In order to ensure the data security, the LVM adopts a snapshot mechanism. The snapshot technology is a backup mode for block devices such as hard disks and logic disks. The device activating the snapshot is called an original block device, and the activated snapshot is a block device relevant to the original block device, which is called a snapshot device. Description structures of both the original block device and the snapshot device are saved in a system random-access memory (RAM), and the snapshot device itself also needs a certain physical storage space. Usually, when the snapshot is activated, the original block device, the actual capacity of the snapshot, and the storage device used by the snapshot device itself need to be designated, and the logic storage capacity of the snapshot device is the size of the original block device. The minimum unit of data storage and space division on the snapshot device is a chunk, which usually has a size of 64 k.


The snapshot is not a total backup of the data stored in the original block device, but divides the original block device into chunks, and till it requires modifying the data of the original block device, the data in the chunk required to be modified is copied to the snapshot device, and this technology is called copy-on-write (COW) technology.

Written instruction: In the passage on LVM snapshots, what is the technique called where a chunk is copied to the snapshot device only when its data must be changed? You won't need the entries for this.

Stored records:

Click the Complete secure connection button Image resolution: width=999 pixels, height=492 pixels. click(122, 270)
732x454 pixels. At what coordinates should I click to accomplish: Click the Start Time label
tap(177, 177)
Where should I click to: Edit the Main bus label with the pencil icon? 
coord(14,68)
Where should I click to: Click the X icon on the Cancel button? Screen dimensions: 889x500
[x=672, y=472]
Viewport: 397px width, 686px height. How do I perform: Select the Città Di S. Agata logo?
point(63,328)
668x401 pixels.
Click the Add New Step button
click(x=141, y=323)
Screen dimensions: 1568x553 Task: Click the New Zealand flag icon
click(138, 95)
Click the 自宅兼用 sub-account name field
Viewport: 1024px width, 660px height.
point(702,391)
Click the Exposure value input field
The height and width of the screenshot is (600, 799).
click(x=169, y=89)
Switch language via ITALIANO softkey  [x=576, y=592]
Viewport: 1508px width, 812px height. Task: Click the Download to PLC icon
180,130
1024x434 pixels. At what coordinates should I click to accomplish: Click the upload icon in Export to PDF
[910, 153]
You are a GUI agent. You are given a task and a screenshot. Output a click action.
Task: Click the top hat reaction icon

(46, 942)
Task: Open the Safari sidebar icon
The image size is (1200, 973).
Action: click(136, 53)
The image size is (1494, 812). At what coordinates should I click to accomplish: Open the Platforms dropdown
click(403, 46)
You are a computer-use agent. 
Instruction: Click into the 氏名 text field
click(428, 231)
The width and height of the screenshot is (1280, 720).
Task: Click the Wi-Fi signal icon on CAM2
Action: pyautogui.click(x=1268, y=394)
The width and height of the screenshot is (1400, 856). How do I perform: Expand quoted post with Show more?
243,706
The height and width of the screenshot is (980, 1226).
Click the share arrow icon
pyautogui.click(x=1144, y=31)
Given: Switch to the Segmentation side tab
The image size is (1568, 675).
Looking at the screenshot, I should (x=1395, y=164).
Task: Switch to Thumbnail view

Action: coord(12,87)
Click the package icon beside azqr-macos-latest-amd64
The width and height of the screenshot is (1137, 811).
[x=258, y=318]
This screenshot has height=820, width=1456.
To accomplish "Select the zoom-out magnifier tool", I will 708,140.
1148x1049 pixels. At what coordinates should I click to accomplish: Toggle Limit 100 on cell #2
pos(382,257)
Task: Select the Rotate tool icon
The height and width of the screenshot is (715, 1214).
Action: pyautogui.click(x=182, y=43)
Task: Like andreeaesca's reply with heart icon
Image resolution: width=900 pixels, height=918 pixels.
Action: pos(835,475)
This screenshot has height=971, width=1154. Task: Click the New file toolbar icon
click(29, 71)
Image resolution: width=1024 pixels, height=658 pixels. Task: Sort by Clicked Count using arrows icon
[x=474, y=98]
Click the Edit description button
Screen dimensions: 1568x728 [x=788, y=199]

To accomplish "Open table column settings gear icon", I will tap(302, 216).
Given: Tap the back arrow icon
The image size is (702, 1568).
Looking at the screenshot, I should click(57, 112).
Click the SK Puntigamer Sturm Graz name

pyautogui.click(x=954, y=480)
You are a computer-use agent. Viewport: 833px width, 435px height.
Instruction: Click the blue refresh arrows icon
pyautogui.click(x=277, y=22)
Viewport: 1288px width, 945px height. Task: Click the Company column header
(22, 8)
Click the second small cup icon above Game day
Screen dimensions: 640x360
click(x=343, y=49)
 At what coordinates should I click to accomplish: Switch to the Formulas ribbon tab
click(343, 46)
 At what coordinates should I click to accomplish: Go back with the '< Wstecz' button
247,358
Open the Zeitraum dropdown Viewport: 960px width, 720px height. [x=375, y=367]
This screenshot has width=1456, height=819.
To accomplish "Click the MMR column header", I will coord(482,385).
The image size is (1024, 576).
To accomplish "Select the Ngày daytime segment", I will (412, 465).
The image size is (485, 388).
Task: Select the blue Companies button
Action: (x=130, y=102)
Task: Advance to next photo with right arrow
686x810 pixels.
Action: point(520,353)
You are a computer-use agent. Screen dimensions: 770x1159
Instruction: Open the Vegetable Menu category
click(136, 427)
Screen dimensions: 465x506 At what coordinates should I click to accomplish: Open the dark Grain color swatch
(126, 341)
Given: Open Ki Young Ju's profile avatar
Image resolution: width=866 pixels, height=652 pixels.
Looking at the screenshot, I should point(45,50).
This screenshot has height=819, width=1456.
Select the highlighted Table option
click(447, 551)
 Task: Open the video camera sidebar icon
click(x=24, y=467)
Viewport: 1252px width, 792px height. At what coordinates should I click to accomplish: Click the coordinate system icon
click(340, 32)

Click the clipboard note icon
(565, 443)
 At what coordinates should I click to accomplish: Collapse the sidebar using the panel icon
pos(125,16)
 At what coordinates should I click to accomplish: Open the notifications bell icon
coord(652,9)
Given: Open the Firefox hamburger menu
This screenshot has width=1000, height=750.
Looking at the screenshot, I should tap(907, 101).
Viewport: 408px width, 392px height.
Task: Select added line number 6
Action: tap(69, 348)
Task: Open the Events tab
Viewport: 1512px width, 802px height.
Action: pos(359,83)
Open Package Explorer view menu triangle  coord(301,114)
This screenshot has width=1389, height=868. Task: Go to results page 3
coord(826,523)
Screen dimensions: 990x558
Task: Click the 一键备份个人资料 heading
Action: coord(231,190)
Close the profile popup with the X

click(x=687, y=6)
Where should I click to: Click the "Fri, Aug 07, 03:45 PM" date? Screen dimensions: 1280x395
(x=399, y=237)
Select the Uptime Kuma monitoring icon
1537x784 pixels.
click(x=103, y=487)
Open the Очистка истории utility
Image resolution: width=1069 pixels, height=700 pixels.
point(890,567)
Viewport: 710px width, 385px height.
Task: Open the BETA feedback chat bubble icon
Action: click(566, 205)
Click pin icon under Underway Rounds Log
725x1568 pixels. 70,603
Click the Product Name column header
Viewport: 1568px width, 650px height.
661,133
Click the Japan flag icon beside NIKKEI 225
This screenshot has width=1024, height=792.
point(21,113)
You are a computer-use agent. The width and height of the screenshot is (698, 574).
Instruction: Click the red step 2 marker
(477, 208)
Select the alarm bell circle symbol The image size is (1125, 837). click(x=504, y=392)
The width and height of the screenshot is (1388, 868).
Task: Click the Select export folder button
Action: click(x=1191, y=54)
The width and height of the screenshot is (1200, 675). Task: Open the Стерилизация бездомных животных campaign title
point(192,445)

Answer to this task: Copy-on-write (COW) technology.